*** Begin section ***
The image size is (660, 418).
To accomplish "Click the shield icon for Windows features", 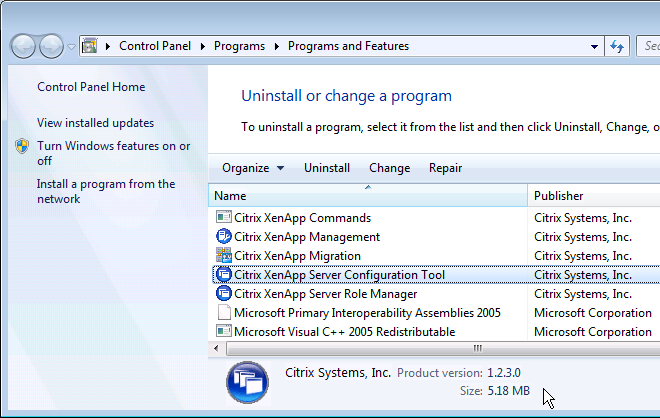I will (x=22, y=146).
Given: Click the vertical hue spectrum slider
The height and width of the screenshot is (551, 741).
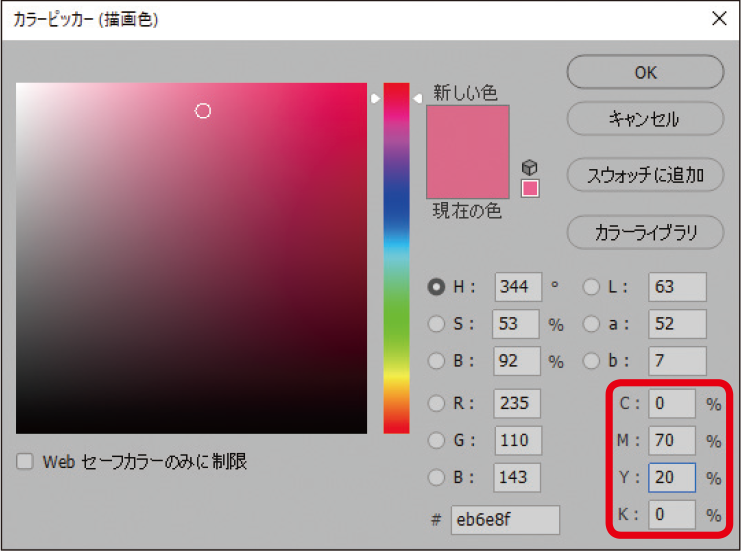Looking at the screenshot, I should pyautogui.click(x=396, y=258).
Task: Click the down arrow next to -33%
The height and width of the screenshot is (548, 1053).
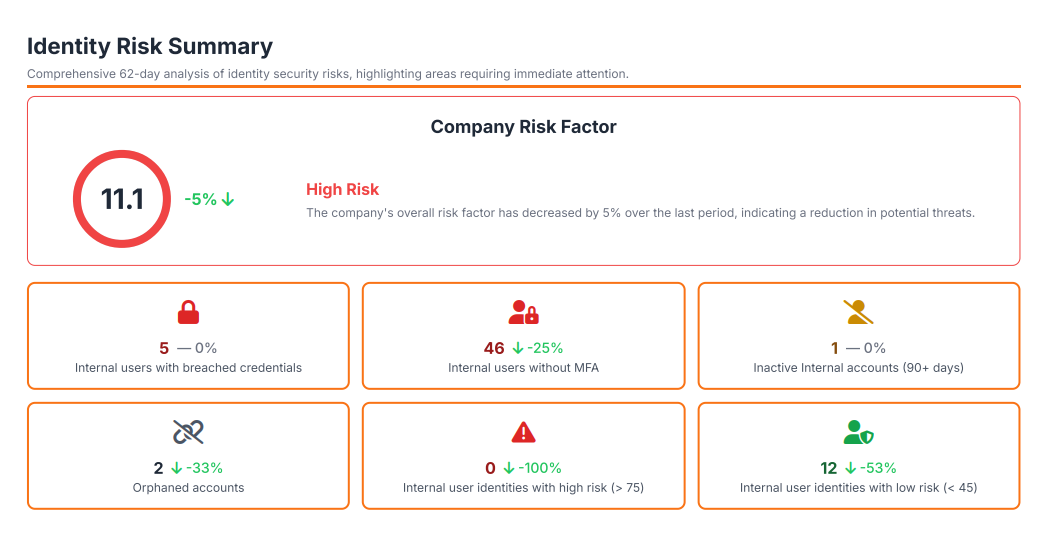Action: coord(176,468)
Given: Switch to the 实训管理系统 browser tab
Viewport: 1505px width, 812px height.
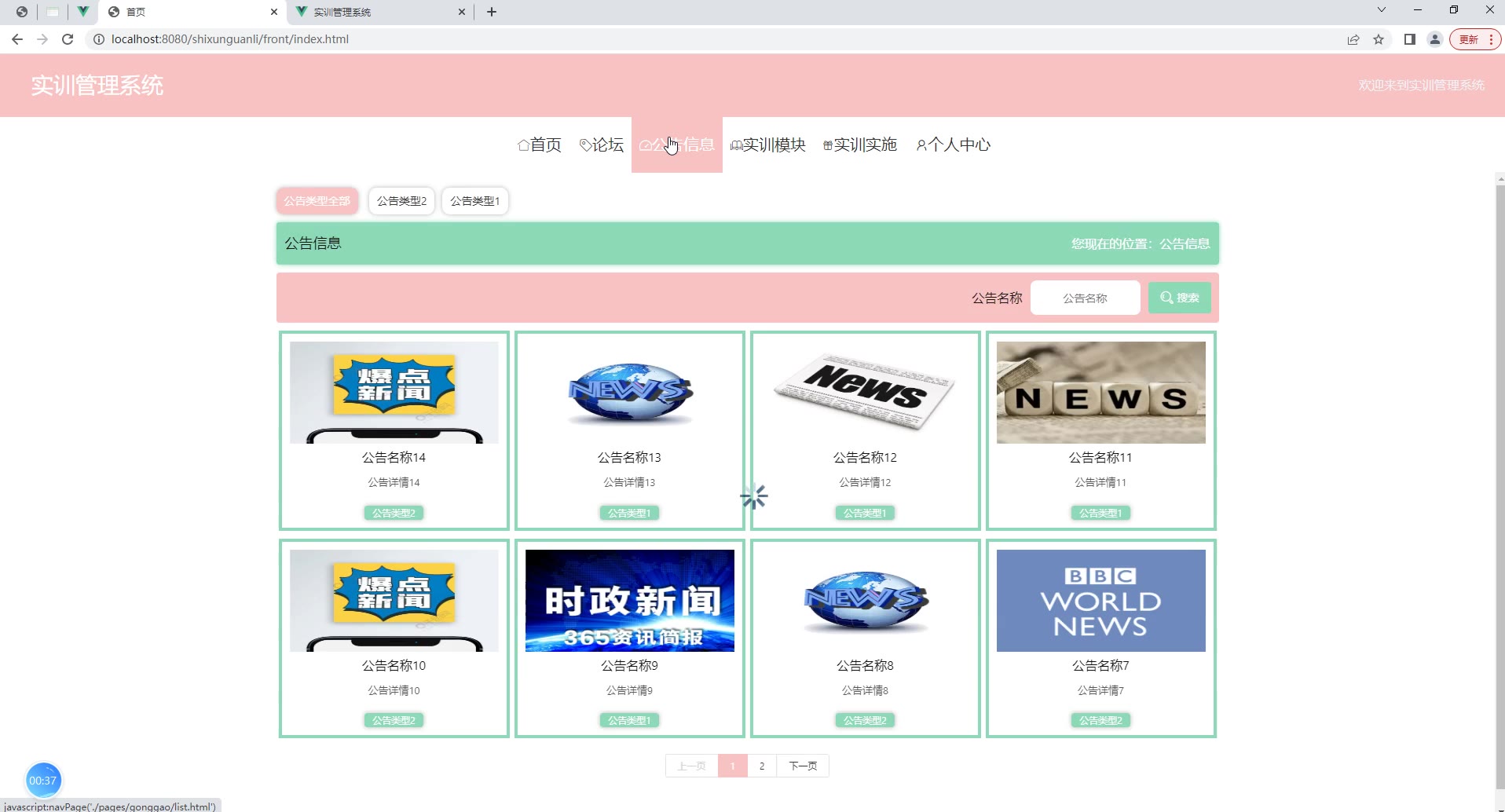Looking at the screenshot, I should point(377,12).
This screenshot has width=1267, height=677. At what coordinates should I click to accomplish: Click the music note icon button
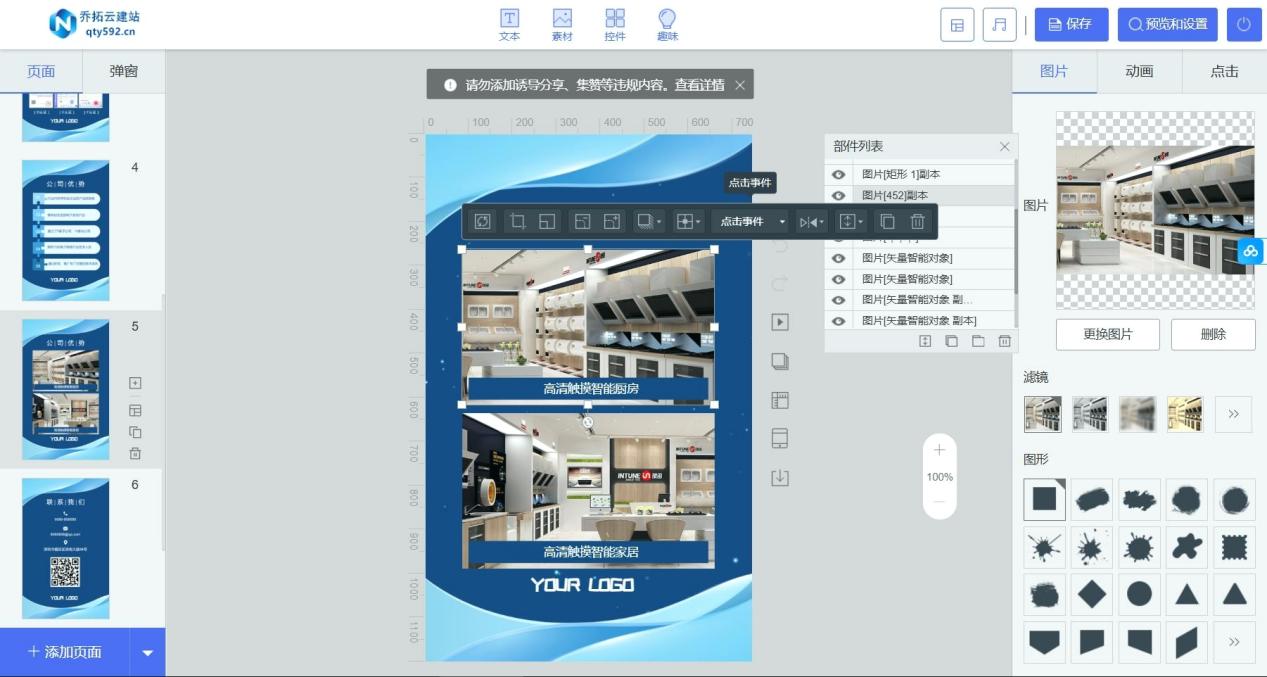pyautogui.click(x=999, y=25)
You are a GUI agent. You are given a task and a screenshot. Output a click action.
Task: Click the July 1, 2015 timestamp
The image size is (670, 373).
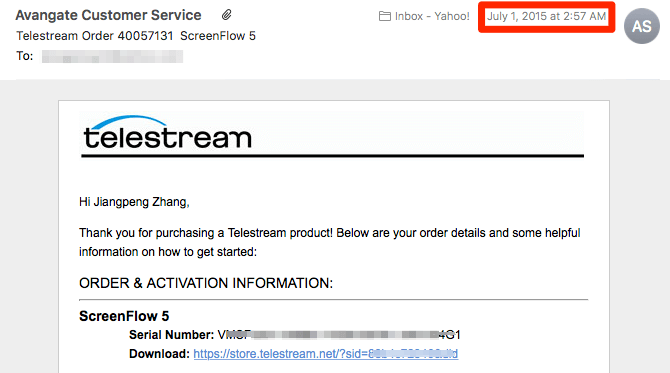tap(547, 16)
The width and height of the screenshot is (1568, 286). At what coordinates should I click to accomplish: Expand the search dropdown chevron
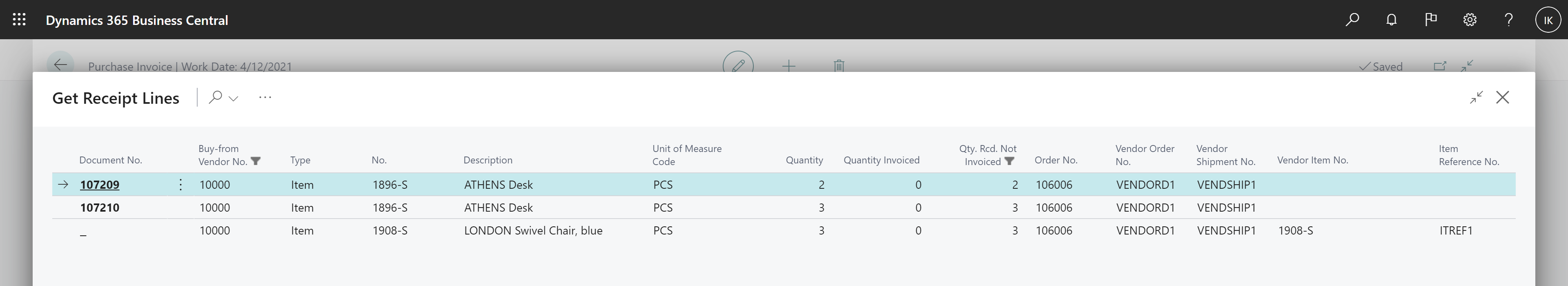233,98
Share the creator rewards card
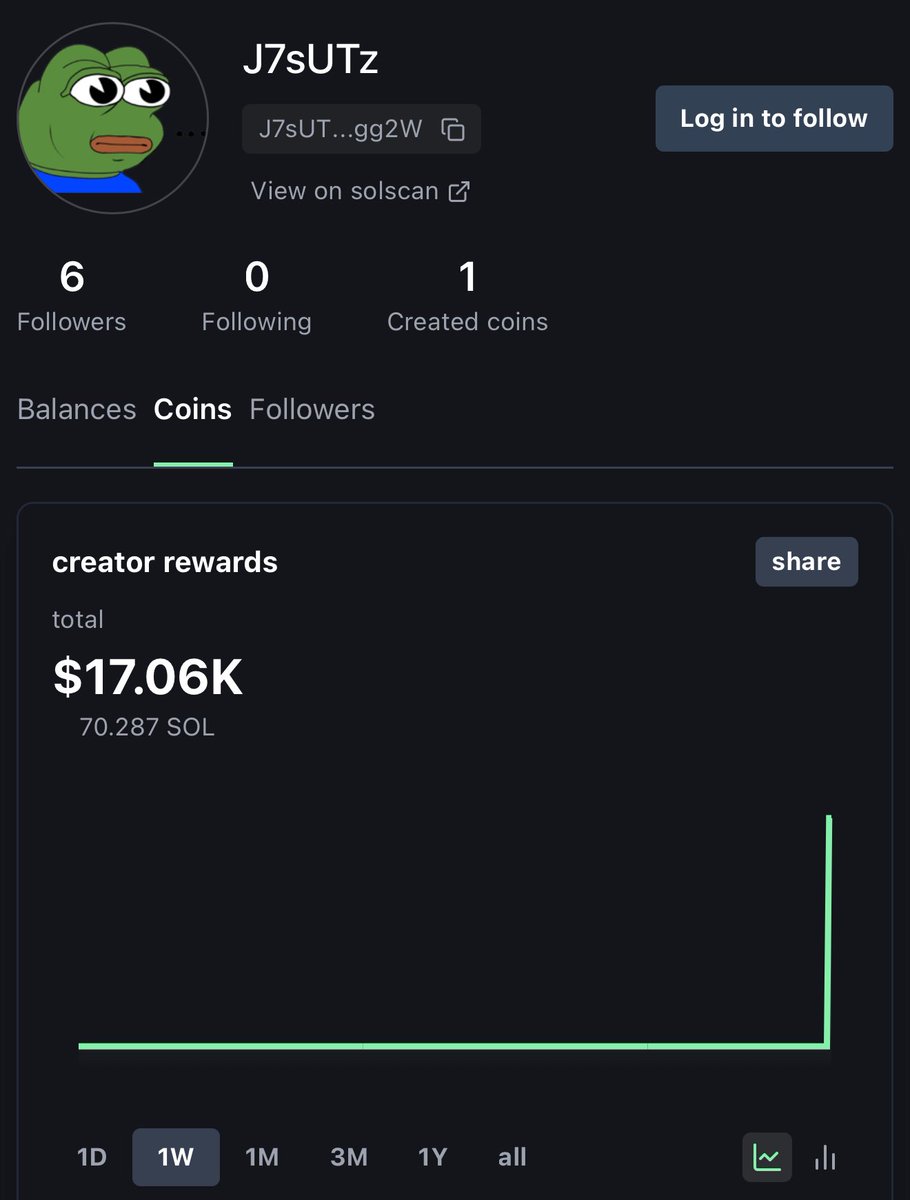 pos(806,562)
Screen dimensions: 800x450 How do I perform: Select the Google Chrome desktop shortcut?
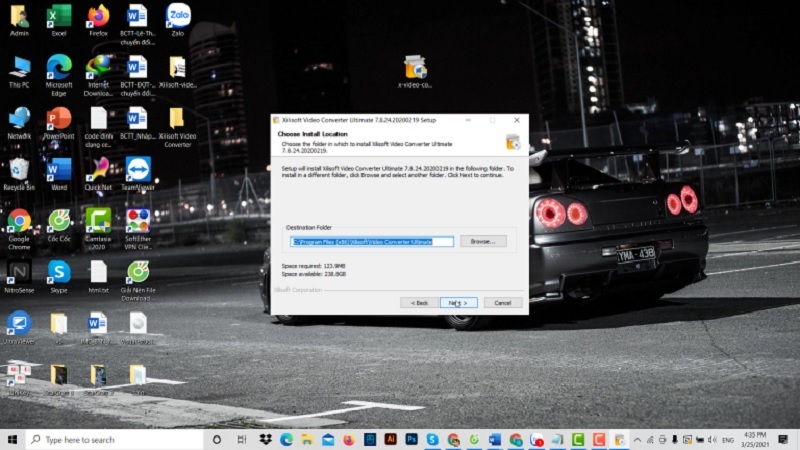pos(19,221)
*** End section ***
WHAT TO DO -
Please retype the lines from the one that contains "Task: Click the July 1, 2015 timestamp" to the final line of the records, both included, exactly as written and without any pictures.

RESPONSE AREA -
Task: Click the July 1, 2015 timestamp
The image size is (670, 373).
tap(547, 16)
The width and height of the screenshot is (1568, 286). At what coordinates should I click to accomplish: Expand the search dropdown chevron
233,98
Share the creator rewards card
 pos(806,562)
Screen dimensions: 800x450 How do I perform: Select the Google Chrome desktop shortcut?
pos(19,221)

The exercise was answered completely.